On Emotional Mapping
Emotional Mapping is a seven-step mapping process which has become a cornerstone of our practice at RESOLVE Collective. It is a process we developed with secondary school students and community groups in Manor and Castle, Sheffield, but also draws on our collective experiences growing up navigating the fragmented psychogeographies of London.
Emotional Mapping augments the conceptual framework of Kevin Lynch’s Image of the City but specifically values the conversational and performative aspects of participatory mapping. The process visualises contradiction as a means of understanding place, making it an apt tool for negotiating tacit local knowledge. Participants are taken through steps that ask them to mark on Ordnance Survey maps where they live or stay, and then to identify their ‘ends’ or neighbourhoods, then familiar areas and routes.

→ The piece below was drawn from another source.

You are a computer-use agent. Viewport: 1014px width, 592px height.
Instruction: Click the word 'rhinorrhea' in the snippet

Having done this, they are then asked to annotate physical markers of significance on the map, non-tangible markers, such as tastes, smells, and memories, and finally gut feelings in reaction to places on the map.
For Angel Alley, we mapped with participants from Cardboard Citizens, Freedom Press, and Whitechapel Gallery and with each session we remixed the process for an array of results.

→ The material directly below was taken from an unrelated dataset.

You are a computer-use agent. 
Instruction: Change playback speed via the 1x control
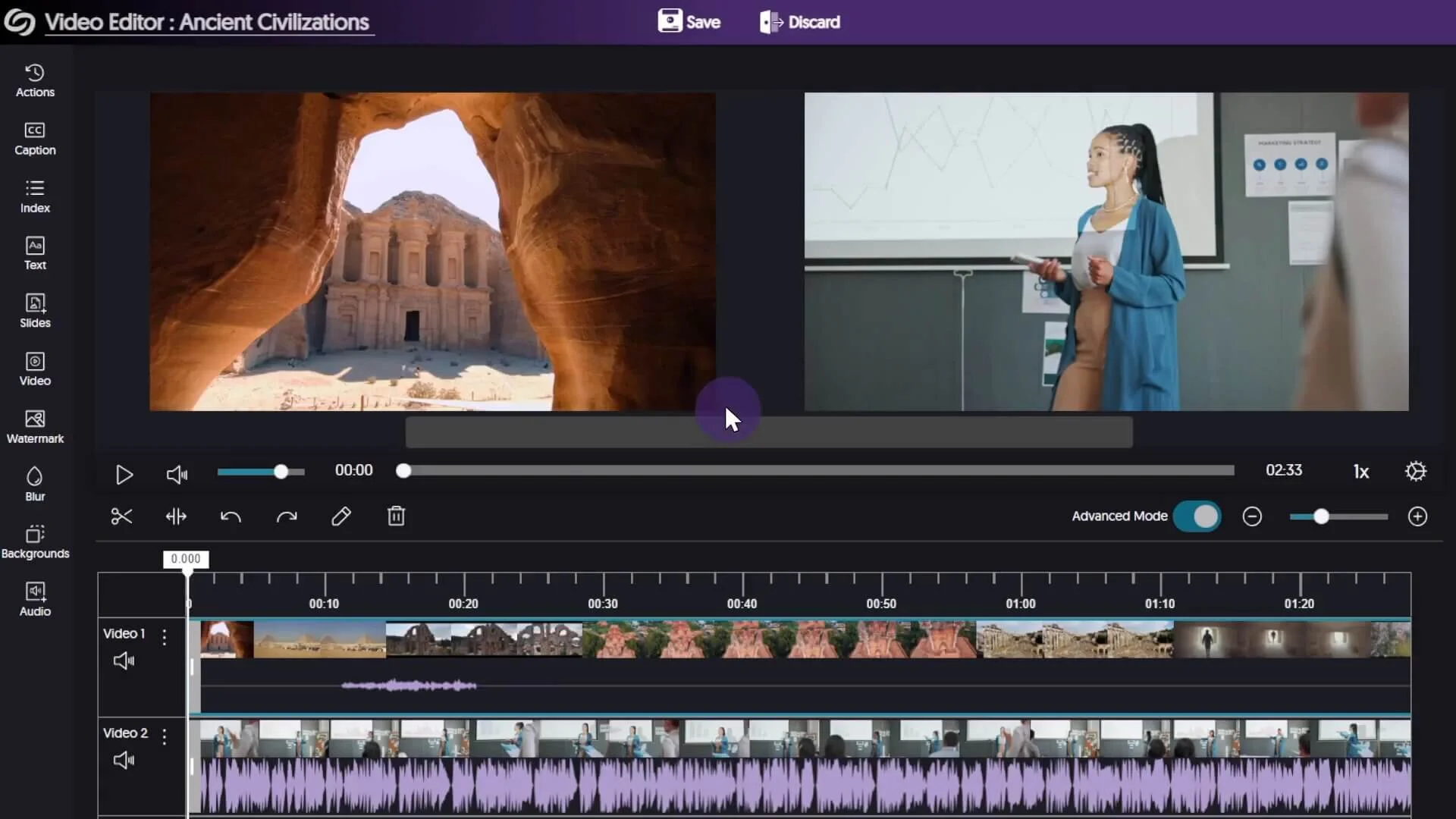tap(1360, 470)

With Cardboard Citizens, we chose not to showcase or disseminate their map so as to protect the anonymity of the participants and instead it now belongs to the charity. The participants drew over a London-wide A-to-Z that only just about matched their collective knowledge of the city. Key social resources and places of respite were anchors in a seemingly ubiquitous network of memories, emotions, imaginations, and tacit knowledges. We were transported to the long-forgotten pasts of neighbourhoods we thought we knew, an endless proliferation of extant and extinct squats, raves, and shelters, and into the lives of a truly remarkable group of people.
For Freedom Press, we asked the participants to build the map from scratch in addition to going through the emotional mapping process. Together they constructed a scale-less cosmology of blended worlds; with orientation, distance, and relation defined not by coordinates on the Earth’s surface but by entanglement with an anarchist universe. This anti-atlas had a clandestine quality reminiscent of E. Simms-Campbell’s 1937 map of Harlem speakeasies, overlaid with the disorientation of Dennis Wood’s seemingly placeless ‘narrative atlases’ of Boylan Heights. It was methodically opaque, with present and historical anarchist spaces being plotted yet not revealed. Here, location was a byproduct of hegemonic resistance on perhaps the only ‘map’ of London with Angel Alley, logically, in its centre.
Lastly, Whitechapel Gallery staff with a range of experience at the gallery also built their map from memory, producing an altogether different cartography of East London. Their maps depicted the Aldgate, Whitechapel, Shoreditch, and Bethnal Green areas in molecular detail, speaking to both popular perceptions of the areas whilst furtively harbouring a number of nuanced perspectives. From an “annoying[ly] busy” Liverpool Street to the joyous approach of Victoria Park, three of these maps are shown here alongside the map from Freedom Press.